Although Cuomo's March order does not say anything about postpartum support, on April 8th the state Department of Health issued guidance to hospitals stating that a "support person is essential throughout labor, delivery, and the immediate postpartum period."
But in an effort to provide leeway for hospitals, the guidance added that "the Department is mindful that patient care needs may restrict the times during which a support person may be present."
Many hospitals, including Mount Sinai and New York-Presbyterian, have prohibited support individuals from accompanying women into postpartum areas, thereby limiting any time to the labor and delivery areas.
Stephanie Guzman, a spokesperson for New York City's Health and Hospitals Corporation, which runs the public hospitals, denied that the city hospital system had any dilation requirement.

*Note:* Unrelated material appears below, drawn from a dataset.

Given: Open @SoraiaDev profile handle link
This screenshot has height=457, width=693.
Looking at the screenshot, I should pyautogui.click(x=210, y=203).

She said a support person is allowed to be with a patient when they are in labor, during delivery, and in the immediate postpartum period. For an uncomplicated vaginal delivery, the postpartum period in the labor and delivery units is about one to two hours. Those patients who have had an epidural may stay longer. Other cases may be decided on an individualized basis.
Support individuals, however, are not allowed into the postpartum unit.
As a result of such restrictions, Pournaras has now launched a second petition, this time calling on the state to order hospitals to allow support individuals into postpartum and recovery units. She has amassed over 20,000 signatures to date.
Especially for women who have had C-sections, help is critical. Immediately after birth, many women are confined to bed with a catheter. After the anesthesia wears off, the pain can be intense. Even during normal times, women often have to nurse and care for their babies with relatively little help from hospital staff.
"I can think of no other major surgery where we expect patients to be completely alone and take care of another dependent," she said.
The Cuomo administration has been cognizant of the difficulties pregnant women are facing. On Monday, Melissa DeRosa, the secretary to the governor, announced the creation of a COVID-19 maternity task force on safe alternatives to hospital births.
But those options, either home births or birthing centers, are not for every woman.
Tanya Wills, a midwife who runs Manhattan Birth, told Gothamist last month that many of the women seeking midwives are not the right candidates for home births, which does not use drugs or epidurals.
"There's a philosophy behind home births," she said. Women who are the right candidates are those who are "committed to doing births at home and all it entails."
Pournaras said that the issue for hospitals boils down to priorities. She pointed to NYU Langone in Manhattan and Lenox Hill, which have both continued to allow partners and support individuals throughout the crisis.
"Fundamentally these two hospitals believe in families and are patient-centered," she said.
Davidson said that from the start, there were problems in communications. Neither of them knew exactly when he would be let inside the hospital. After he was forced to leave, he said his wife was largely left to take care of their newborn by herself because of short staffing. On both nights she was at the hospital, the nursery was closed.
"It’s not that we don't understand the stress that hospitals are under," he said, adding that they were appreciative of several of the nurses as well as their doctor.
But he added, "If that’s the case then they should be able to give enough support for the patient, and that was not happening."
This story has been updated to include a statement from New York City's Health and Hospitals Corporation.